Ferrari NV (RACE) is not a strong buy at the moment for a beginner investor with a long-term focus. While the company has strong fundamentals, positive analyst sentiment, and hedge fund interest, the current pre-market price decline, lack of significant trading signals, and mixed financial performance suggest waiting for more clarity after the Q1 2026 financial results on May 5. Additionally, the technical indicators do not provide a compelling entry point at this time.
The MACD histogram is above 0 and positively contracting, indicating a potential weakening of bullish momentum. RSI is neutral at 45.104, and moving averages are converging, suggesting no clear trend. The stock is trading near its S1 support level of 348.761, which could act as a short-term floor, but there is no strong bullish signal.

Hedge funds are significantly increasing their positions in Ferrari, with a 353.70% rise in buying activity last quarter.

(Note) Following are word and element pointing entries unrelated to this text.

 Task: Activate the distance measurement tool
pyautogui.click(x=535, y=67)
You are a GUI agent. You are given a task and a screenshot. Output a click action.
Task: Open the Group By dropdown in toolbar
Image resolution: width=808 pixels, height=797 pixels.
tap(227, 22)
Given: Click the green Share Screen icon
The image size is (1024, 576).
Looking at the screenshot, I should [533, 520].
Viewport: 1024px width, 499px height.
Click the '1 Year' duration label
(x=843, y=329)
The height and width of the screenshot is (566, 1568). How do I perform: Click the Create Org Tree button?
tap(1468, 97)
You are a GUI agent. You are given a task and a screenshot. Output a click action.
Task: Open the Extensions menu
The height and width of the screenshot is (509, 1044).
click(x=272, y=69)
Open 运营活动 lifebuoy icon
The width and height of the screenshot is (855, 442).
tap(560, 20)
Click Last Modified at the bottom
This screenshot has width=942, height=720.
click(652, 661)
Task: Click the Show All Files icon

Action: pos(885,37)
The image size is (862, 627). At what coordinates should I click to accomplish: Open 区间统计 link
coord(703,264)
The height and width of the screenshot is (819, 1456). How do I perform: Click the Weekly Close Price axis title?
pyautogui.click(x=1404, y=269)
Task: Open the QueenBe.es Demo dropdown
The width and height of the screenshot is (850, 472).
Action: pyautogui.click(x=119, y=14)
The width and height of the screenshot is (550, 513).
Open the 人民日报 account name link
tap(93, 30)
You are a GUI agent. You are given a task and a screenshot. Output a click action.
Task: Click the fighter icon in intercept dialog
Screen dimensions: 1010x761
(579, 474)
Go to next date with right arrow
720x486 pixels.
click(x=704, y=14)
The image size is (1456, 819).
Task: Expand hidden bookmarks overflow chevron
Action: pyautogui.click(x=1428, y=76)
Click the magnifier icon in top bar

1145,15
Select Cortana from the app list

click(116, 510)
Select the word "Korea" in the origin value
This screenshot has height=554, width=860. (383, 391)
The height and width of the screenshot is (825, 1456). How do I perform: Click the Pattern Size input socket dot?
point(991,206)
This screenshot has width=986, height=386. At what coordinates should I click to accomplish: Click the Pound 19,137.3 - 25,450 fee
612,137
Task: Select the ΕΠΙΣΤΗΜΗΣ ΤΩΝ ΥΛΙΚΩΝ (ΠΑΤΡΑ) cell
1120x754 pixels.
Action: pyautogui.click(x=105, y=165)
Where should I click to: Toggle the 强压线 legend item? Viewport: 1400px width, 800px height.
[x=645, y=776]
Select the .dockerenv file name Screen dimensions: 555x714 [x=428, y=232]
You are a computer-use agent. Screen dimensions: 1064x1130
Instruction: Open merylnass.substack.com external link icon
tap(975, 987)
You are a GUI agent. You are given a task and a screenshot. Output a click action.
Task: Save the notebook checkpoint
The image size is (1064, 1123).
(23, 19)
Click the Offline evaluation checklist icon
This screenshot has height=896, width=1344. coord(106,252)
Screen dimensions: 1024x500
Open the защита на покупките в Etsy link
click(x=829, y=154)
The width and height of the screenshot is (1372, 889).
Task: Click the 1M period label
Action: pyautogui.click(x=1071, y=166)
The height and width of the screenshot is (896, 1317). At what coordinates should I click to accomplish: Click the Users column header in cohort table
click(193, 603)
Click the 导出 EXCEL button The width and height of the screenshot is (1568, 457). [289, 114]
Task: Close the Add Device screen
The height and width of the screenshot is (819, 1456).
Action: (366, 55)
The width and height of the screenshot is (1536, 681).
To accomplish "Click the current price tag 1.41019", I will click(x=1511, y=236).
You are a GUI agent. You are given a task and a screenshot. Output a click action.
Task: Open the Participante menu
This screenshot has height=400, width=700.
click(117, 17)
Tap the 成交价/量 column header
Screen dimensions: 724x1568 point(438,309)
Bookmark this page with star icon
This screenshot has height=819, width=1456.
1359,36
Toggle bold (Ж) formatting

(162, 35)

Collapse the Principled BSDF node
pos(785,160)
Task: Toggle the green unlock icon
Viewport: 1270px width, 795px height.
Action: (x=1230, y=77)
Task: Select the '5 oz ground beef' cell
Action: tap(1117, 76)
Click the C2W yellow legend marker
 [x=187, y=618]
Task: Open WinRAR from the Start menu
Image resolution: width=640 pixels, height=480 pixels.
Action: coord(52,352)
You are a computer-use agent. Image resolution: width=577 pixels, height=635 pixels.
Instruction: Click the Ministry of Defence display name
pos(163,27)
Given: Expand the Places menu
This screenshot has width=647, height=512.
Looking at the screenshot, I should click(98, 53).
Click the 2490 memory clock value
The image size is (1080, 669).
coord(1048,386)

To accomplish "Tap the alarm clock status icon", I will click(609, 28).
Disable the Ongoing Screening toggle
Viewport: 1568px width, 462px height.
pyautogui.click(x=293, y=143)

Ferrari's €250 million share buyback program demonstrates confidence in the company's financial health and commitment to shareholder returns.
Analysts maintain a generally positive outlook with multiple Buy ratings and price targets ranging from $350 to $483, citing resilience, strong order books, and growth potential.
Pre-market price is down by -1.60%, reflecting potential short-term bearish sentiment.
Financial performance in Q4 2025 showed a slight decline in net income (-1.18% YoY) despite revenue growth, which may raise concerns about profitability.
The next month stock trend analysis predicts a potential decline of -3.22%.
In Q4 2025, Ferrari's revenue increased by 3.79% YoY to €1.801 billion, and gross margin improved to 51.88% (+3.35% YoY). However, net income dropped slightly by -1.18% YoY to €379.7 million, and EPS remained flat at 2.14. The financials indicate stable but not exceptional growth.
Analysts are generally bullish on Ferrari, with recent upgrades and Buy ratings from firms like Jefferies and BofA. Price targets have been adjusted downward slightly due to sector-wide risks but remain optimistic, with a high target of $483 and a low target of €320. Analysts highlight Ferrari's resilience, strong order book, and potential for margin expansion as key positives.